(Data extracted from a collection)
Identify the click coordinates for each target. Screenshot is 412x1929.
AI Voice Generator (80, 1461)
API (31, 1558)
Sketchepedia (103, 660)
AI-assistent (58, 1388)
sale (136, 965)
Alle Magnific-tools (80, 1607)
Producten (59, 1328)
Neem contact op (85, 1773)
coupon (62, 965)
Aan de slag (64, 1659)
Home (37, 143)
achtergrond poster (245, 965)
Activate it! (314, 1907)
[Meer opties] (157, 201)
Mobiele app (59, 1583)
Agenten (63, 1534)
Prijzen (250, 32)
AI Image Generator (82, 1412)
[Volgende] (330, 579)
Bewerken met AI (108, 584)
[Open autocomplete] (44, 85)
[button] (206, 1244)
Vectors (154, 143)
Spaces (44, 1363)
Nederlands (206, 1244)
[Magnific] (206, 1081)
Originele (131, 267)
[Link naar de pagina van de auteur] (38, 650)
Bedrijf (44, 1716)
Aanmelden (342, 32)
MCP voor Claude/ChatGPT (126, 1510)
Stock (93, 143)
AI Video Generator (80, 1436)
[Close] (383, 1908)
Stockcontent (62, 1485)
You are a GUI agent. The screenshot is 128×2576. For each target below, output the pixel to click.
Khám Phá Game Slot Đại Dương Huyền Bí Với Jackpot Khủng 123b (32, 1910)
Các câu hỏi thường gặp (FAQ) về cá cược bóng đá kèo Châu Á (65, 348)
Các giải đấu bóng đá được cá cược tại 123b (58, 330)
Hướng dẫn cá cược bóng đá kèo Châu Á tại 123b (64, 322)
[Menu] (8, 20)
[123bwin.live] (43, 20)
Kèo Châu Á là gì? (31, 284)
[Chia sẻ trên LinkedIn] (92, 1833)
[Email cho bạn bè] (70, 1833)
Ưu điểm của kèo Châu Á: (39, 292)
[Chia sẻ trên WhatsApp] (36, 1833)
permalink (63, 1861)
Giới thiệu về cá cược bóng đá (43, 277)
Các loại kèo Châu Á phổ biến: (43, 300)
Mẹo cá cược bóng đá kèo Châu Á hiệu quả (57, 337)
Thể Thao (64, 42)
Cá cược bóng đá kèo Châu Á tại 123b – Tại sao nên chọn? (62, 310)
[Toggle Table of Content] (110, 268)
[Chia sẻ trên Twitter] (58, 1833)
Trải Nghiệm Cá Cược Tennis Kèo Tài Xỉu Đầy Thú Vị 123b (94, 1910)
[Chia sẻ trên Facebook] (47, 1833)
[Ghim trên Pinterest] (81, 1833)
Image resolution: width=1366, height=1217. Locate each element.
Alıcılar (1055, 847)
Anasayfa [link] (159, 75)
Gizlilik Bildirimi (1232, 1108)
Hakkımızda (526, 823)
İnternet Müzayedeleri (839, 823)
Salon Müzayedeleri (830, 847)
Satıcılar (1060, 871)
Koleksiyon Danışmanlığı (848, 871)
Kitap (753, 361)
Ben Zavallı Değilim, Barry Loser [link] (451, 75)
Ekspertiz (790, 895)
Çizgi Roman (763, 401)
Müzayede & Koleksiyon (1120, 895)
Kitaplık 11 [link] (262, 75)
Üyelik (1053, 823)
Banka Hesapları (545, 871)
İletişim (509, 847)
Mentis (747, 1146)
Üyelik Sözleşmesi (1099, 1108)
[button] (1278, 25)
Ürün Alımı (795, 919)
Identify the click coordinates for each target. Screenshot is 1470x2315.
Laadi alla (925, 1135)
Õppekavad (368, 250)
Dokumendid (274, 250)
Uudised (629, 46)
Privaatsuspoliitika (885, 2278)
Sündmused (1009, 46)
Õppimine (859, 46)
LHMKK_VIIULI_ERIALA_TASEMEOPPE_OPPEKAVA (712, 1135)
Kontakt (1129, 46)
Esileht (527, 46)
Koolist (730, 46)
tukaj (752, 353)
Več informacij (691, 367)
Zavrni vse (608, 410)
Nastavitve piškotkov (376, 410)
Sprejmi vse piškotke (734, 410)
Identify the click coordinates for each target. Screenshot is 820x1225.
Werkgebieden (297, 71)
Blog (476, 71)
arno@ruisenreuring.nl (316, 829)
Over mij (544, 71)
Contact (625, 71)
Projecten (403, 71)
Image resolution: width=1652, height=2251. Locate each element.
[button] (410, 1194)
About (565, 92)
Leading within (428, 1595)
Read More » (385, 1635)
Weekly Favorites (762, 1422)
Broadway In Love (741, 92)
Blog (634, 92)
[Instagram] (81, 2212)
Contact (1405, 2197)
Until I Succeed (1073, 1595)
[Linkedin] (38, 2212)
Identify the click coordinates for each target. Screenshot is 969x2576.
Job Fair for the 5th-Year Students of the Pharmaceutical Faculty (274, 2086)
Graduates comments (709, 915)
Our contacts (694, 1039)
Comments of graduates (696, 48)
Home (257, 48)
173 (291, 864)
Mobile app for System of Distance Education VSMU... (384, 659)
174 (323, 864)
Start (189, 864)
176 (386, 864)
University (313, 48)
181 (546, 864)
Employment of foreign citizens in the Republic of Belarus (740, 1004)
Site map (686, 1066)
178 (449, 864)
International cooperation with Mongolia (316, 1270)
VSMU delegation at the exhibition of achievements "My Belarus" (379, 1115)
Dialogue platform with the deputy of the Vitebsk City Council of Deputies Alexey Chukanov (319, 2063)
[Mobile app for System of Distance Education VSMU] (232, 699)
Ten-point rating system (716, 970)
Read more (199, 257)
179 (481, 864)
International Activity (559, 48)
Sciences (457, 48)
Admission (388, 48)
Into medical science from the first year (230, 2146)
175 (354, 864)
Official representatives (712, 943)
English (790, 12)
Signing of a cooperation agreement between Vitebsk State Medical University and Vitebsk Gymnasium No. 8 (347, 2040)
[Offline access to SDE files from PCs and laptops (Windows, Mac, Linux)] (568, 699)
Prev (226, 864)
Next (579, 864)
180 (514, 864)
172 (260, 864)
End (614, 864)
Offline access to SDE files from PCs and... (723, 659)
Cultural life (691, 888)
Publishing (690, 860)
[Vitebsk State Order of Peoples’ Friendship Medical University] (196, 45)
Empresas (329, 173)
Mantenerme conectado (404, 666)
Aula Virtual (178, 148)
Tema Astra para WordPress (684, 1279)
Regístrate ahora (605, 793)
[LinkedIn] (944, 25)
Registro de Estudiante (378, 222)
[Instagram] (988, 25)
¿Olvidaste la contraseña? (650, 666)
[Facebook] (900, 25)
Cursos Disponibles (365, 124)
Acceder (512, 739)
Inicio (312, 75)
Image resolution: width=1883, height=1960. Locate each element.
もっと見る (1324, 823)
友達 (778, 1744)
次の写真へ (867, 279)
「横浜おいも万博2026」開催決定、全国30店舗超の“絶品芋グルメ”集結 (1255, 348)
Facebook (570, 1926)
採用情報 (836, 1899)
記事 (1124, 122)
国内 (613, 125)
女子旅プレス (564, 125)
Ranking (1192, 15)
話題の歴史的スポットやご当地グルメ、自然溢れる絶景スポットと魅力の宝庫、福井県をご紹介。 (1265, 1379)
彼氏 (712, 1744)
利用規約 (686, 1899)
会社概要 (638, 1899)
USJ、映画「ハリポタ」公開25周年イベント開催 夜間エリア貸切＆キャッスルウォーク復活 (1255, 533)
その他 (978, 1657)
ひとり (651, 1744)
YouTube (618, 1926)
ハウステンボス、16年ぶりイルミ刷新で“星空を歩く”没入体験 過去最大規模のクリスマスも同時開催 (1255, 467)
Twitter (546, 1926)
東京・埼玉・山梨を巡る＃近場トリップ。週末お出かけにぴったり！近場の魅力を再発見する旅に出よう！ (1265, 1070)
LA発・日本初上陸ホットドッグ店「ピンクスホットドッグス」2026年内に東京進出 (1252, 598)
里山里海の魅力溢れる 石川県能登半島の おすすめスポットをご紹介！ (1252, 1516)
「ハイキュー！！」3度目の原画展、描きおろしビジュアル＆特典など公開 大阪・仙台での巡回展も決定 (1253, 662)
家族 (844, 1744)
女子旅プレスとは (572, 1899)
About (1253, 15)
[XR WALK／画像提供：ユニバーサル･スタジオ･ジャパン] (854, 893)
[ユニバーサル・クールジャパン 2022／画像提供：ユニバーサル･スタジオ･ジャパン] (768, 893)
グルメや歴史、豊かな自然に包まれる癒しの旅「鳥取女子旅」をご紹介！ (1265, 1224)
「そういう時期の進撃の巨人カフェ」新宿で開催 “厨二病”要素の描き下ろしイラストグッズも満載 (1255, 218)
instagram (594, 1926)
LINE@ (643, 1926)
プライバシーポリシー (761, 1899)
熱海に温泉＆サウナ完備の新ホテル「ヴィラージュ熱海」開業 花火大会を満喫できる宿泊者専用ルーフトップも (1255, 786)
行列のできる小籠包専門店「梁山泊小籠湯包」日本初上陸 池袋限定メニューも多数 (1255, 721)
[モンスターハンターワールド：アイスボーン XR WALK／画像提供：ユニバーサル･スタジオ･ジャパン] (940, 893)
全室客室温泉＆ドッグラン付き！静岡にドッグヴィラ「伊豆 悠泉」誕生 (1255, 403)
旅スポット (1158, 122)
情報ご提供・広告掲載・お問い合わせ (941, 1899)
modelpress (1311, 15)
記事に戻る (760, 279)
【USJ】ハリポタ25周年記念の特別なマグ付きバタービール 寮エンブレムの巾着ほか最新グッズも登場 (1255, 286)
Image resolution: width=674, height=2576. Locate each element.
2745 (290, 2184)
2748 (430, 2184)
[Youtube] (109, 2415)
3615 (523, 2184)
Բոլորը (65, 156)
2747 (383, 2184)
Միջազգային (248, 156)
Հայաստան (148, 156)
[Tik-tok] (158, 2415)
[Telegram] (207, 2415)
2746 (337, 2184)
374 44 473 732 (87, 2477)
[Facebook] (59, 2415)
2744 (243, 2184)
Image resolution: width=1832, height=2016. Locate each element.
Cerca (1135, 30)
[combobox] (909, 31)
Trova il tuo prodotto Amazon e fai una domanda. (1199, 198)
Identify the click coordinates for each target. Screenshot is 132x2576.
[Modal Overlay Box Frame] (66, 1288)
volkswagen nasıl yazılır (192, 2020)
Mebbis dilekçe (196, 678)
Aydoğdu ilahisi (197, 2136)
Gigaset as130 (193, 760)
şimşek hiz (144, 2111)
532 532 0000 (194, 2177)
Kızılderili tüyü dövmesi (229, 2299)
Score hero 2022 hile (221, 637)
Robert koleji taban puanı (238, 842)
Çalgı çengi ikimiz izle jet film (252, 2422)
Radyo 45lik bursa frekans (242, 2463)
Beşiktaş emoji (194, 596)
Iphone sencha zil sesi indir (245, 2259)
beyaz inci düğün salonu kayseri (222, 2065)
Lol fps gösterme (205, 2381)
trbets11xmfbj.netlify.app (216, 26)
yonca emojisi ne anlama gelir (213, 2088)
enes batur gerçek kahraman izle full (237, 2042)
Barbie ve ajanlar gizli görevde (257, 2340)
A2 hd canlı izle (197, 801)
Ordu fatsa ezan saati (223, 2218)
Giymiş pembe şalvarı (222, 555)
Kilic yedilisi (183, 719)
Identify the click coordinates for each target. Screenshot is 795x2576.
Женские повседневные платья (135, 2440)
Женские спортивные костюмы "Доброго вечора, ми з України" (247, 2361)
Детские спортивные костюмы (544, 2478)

▸ EXERCISE
Give back exactly the lines above, from the line containing "Signing of a" through the line containing "[LinkedIn] (944, 25)", with both end lines and nothing more.

▸ SOLVED EXERCISE
Signing of a cooperation agreement between Vitebsk State Medical University and Vitebsk Gymnasium No. 8 (347, 2040)
[Offline access to SDE files from PCs and laptops (Windows, Mac, Linux)] (568, 699)
Prev (226, 864)
Next (579, 864)
180 (514, 864)
172 (260, 864)
End (614, 864)
Offline access to SDE files from PCs and... (723, 659)
Cultural life (691, 888)
Publishing (690, 860)
[Vitebsk State Order of Peoples’ Friendship Medical University] (196, 45)
Empresas (329, 173)
Mantenerme conectado (404, 666)
Aula Virtual (178, 148)
Tema Astra para WordPress (684, 1279)
Regístrate ahora (605, 793)
[LinkedIn] (944, 25)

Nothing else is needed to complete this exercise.